I also did this for the other two guitar-driven pieces, and anticipate doing so for recording similar pieces going forward.
Astral Drift creates an unsettling atmosphere, using processed metallics, ocarina, voices and breath with an occasional guitar chord, and a few brush strokes of synths to keep us grounded, so we don’t go spiraling off into the void.
Sirens of Maya is built on a loop that’s all electric guitar harmonics, an approach I later ported over to acoustic guitar for Snowdance in Starlight on my album Divinations. Sirens of Maya is a three-part canon, but those parts aren’t strictly synchronized, which makes it a loose canon (someone had to do this). I had some more fun with my EBow on this piece, and I’m getting pretty good at hitting just the right amount and drawing back – before anything breaks. I also mixed up the guitars more than usual, using 6- and 12-strings as well as the fretless.
A live version of Sirens of Maya is the album’s pre-order bonus.
Transcending Memory features my Danelectro electric 12-string tuned to Alexander Scriabin‘s famous mystic chord. This piece was a lot of fun to record and should be a blast to play live. The 12-string lines carve out an eerie space, over a roaring processed singing bowl drone.
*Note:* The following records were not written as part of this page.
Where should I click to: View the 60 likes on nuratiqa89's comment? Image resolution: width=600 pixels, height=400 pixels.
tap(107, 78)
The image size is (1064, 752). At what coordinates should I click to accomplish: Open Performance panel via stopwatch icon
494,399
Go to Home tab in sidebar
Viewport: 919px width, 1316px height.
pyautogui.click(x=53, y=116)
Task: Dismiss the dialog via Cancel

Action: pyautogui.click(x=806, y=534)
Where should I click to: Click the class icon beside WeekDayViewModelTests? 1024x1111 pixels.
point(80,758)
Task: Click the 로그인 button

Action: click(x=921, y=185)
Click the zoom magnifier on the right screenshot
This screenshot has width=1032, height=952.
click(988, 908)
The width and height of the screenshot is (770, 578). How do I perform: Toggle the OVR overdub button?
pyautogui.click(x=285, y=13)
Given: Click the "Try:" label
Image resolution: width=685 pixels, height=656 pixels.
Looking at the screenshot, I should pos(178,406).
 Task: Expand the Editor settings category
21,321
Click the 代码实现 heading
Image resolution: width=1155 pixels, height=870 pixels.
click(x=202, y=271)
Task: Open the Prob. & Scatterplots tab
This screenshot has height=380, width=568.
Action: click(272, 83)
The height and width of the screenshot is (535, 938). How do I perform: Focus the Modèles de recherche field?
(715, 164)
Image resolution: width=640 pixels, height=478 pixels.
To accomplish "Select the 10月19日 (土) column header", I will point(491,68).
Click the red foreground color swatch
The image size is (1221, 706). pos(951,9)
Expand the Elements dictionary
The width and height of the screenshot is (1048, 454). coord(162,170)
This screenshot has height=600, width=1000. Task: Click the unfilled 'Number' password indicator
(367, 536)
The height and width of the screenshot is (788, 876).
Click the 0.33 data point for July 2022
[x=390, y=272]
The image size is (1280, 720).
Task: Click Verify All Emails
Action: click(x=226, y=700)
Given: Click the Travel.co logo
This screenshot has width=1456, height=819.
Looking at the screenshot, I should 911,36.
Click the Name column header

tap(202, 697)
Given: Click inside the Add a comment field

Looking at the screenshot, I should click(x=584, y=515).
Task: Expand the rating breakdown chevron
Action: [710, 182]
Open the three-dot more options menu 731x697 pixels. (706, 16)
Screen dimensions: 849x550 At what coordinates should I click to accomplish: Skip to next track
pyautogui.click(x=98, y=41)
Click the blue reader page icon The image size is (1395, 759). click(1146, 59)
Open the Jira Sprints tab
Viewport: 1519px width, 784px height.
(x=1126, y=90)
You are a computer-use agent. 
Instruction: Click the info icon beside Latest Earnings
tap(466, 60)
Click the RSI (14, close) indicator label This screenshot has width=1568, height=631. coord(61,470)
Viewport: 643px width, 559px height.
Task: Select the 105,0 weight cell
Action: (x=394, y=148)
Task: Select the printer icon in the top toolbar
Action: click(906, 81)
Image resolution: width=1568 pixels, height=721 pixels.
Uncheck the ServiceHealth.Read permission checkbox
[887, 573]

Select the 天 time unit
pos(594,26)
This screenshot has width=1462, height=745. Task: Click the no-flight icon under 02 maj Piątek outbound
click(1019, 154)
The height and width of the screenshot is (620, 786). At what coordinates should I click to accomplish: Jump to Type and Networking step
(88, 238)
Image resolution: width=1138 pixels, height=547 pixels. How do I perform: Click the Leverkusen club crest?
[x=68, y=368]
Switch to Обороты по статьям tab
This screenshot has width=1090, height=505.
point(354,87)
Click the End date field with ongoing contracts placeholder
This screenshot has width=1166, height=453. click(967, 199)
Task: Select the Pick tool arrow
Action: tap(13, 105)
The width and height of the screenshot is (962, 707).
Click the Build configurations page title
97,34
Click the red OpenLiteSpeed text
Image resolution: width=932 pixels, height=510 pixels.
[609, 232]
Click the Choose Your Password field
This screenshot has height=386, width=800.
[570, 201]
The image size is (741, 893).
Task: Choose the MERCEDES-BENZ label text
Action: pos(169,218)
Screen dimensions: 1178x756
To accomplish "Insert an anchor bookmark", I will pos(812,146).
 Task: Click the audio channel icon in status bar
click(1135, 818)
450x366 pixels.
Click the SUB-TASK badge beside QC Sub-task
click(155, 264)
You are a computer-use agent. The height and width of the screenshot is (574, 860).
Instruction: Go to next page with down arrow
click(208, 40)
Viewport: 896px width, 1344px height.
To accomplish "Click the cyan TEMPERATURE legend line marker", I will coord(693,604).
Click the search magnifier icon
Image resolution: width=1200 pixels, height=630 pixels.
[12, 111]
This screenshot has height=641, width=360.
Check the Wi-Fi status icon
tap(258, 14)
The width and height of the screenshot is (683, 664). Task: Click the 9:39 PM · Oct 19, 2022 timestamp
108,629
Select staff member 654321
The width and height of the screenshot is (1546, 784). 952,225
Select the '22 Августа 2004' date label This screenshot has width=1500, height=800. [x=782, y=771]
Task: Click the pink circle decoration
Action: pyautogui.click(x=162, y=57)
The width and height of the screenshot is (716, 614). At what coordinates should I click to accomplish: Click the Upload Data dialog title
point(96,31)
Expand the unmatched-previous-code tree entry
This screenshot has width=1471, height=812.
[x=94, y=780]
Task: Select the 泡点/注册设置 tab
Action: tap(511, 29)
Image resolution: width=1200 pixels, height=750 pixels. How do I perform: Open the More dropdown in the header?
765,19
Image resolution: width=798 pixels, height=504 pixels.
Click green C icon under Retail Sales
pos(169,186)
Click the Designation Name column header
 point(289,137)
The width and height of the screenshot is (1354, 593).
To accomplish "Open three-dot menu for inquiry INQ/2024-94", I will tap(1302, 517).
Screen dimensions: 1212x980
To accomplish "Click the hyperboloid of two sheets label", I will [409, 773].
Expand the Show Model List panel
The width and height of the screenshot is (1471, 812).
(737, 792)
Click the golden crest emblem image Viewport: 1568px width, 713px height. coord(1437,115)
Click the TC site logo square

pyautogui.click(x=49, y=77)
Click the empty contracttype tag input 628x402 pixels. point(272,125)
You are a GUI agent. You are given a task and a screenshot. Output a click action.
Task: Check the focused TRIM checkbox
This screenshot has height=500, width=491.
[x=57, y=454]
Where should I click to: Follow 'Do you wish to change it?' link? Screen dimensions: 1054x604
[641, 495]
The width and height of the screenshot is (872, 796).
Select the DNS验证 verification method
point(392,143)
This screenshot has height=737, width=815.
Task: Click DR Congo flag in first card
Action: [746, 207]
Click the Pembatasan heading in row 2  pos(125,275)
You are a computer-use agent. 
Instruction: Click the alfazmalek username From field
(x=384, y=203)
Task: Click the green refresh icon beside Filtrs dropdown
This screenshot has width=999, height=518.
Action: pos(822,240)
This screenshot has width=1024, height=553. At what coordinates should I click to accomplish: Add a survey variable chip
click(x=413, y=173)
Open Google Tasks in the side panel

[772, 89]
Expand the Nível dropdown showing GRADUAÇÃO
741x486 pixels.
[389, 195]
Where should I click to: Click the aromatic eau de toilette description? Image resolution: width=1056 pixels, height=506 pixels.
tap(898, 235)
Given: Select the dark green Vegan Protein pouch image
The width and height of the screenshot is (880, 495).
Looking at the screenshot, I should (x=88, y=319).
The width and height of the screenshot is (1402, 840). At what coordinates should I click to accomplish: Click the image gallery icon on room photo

At This Body’s Final Hour closes out the album with a plaintive piano melody over a haunting synth-guitar blend, occasionally punctuated by a thumping bass drum and featuring a chorus of chanting voices (thanks to Dasi & Leyla for joining in). The instrumental track slows to half-speed over its 18 minutes.
So what’s with the album title, anyway?
Well, it goes something like this:
The album is dedicated to the memory of our longtime companions, Sandor Cat (who passed on two days after the performance with Royce & Tali), and his brother Kalman Cat, who left us two years later. Sandor’s six-week illness was a difficult time, and was hanging thick in the air when showtime rolled around.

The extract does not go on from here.